We can thank Rosemary’s Baby and Alien for dragging childbirth into modern horror. “I know your secret,” mutters The Void’s bad guy Dr. Powell as he teases the protagonist for his relief at his wife’s recent miscarriage. The instinct to resist impregnation (or even multiplication) is at the heart of Ripley’s first encounter with a xenomorph. Hell, eggs themselves were used to warn audiences in 1979 that it was probably already too late, that the reproductive wheels had been turning since before they were in line for popcorn.
The Void is graced by not one but two pregnant women. Upstairs, a nursing intern can’t bring herself to improvise a desperately needed C-section. This is ostensibly due to her lack of experience and her fear of doing more harm than good, but that shiny pale belly sticking out at her (and the audience) might as well contain a space monster as anything else. Downstairs, nascent daddy Danny Carter has little trouble hacking away at his pregnant wife with an ax.
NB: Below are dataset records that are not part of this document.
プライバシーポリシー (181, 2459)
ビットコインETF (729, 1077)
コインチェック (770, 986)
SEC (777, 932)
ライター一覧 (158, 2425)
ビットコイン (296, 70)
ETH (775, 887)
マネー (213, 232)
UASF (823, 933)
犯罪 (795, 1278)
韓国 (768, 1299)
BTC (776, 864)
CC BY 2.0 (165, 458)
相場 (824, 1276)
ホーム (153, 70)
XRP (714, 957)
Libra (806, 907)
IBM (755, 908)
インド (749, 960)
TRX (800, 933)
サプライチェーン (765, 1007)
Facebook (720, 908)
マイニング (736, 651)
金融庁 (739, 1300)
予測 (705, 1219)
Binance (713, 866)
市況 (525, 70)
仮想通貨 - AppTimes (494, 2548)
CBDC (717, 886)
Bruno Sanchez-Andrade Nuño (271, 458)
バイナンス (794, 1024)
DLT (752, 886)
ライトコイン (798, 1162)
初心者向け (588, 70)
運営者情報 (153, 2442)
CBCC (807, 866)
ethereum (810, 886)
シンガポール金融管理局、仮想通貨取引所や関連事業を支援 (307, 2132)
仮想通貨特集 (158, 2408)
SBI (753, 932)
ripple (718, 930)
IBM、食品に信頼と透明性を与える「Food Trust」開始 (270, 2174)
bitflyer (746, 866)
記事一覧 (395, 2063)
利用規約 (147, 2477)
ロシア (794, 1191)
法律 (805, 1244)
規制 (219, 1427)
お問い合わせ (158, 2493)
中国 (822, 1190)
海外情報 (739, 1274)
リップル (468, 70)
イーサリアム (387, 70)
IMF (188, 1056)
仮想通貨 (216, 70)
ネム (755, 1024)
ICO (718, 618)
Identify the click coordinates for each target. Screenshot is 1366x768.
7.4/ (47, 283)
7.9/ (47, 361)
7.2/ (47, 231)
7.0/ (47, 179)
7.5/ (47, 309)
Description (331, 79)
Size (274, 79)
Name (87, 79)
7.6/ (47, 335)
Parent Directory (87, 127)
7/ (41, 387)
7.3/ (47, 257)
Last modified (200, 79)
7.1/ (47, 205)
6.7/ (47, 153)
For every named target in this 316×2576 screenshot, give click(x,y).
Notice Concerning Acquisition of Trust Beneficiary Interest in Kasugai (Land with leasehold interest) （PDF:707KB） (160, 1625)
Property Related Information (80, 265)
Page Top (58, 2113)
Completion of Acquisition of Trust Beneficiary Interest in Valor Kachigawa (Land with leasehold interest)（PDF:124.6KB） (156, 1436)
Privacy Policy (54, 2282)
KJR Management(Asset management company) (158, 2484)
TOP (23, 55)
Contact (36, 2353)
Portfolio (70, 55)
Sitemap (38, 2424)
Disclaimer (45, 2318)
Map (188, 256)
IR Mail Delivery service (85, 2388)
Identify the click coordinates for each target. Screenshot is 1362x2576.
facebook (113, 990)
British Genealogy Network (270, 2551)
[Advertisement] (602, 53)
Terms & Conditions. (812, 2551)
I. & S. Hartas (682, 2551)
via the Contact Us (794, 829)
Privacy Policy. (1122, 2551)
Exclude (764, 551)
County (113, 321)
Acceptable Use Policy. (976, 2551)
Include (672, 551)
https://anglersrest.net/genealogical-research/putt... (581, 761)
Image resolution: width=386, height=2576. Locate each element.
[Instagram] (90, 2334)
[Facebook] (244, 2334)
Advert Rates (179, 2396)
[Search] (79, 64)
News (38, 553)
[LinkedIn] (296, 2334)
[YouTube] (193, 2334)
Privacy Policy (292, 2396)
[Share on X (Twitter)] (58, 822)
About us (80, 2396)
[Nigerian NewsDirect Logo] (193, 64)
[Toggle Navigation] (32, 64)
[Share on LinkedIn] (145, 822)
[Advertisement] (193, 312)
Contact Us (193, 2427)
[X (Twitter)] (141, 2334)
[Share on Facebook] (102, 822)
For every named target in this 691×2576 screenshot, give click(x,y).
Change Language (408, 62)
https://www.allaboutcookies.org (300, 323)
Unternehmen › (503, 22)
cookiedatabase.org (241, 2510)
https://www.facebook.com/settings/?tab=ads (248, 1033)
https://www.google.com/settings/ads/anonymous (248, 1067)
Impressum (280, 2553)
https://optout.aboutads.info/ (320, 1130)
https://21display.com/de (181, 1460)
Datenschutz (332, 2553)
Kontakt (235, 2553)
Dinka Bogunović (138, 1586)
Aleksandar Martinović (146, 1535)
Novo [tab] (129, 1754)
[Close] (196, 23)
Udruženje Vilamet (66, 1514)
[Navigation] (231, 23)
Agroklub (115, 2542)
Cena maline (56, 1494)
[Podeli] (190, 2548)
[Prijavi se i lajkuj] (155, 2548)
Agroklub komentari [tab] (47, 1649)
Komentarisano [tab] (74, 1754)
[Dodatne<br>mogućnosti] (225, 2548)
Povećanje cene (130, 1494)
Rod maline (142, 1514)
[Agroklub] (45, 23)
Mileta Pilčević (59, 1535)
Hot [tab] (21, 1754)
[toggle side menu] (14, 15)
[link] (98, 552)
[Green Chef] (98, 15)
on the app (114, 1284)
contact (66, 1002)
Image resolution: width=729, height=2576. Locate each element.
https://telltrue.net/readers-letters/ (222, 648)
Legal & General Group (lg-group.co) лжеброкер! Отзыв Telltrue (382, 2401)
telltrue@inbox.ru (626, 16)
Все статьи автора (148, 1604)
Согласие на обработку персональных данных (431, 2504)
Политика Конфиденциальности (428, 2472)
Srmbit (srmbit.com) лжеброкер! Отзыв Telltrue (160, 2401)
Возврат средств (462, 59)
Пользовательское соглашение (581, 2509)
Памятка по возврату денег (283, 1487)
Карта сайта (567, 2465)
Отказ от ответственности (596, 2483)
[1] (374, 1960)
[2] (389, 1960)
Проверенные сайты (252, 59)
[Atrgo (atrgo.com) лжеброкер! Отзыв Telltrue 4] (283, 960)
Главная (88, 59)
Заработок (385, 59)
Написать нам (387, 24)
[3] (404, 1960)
In Channel Zero: Candle Cove we see not one, but two women kill their sons, albeit for different reasons. And granted one of them is a serial killer, but she starts the slaughterfest with her own child. What’s more, nearly half the time we find ourselves lost in the woods, surrounded by wooden children begging to be mowed down by a machine gun atop a speeding jeep.
Kids make wonderful horror movie villains, from Children of the Corn to The Brood and, more or less, Carrie. I spent more than a few nights as a ten year-old cowering under my blankets scared that the fucking Shining twins would pay me a visit. So I guess it’s nice to see parents fighting back for a change.
One YouTube critic (I forget which one) quipped that The Void pays homage to at least four John Carpenter films. I agree, and it’s worth noting that all three films in his apocalypse trilogy (The Thing, Prince of Darkness, In The Mouth Of Madness) show characters unsuccessfully resisting the invasion of evil impregnating forces. The Antichrist himself makes a go of it by impregnating a woman in Prince of Darkness, showing rueful audiences yet another writhing, slithery, engorged belly just seconds away from bursting.
Both Candle Cove’s Eddie Painter and The Void’s Dr. Powell think they’ve found a way to transcend the cycle of life and death through the crucible of suffering. It’s a lot of trouble to go to, and both of them seem more than willing to see it through. The torture of being ruthlessly bullied or losing a child is surely more than enough to make one lose one’s mind.
It’s in these dark crevices of despair that victims turn themselves into monsters, probably most adeptly portrayed by Session 9‘s endlessly sad Gordon Fleming. “I live in the weak and the wounded,” quips the beast at the end of that film. It’s an out, but an empty one: an invitation to turn life against itself, à la Danny Carter’s dead infant son with the umbilical cord wrapped around its neck—the ultimate symbol of the futility of life, as The Void’s Dr. Powell puts it—proves tempting for some, but in the end it’s really just trading life for death. Even the satisfaction of your revenge can’t follow you there.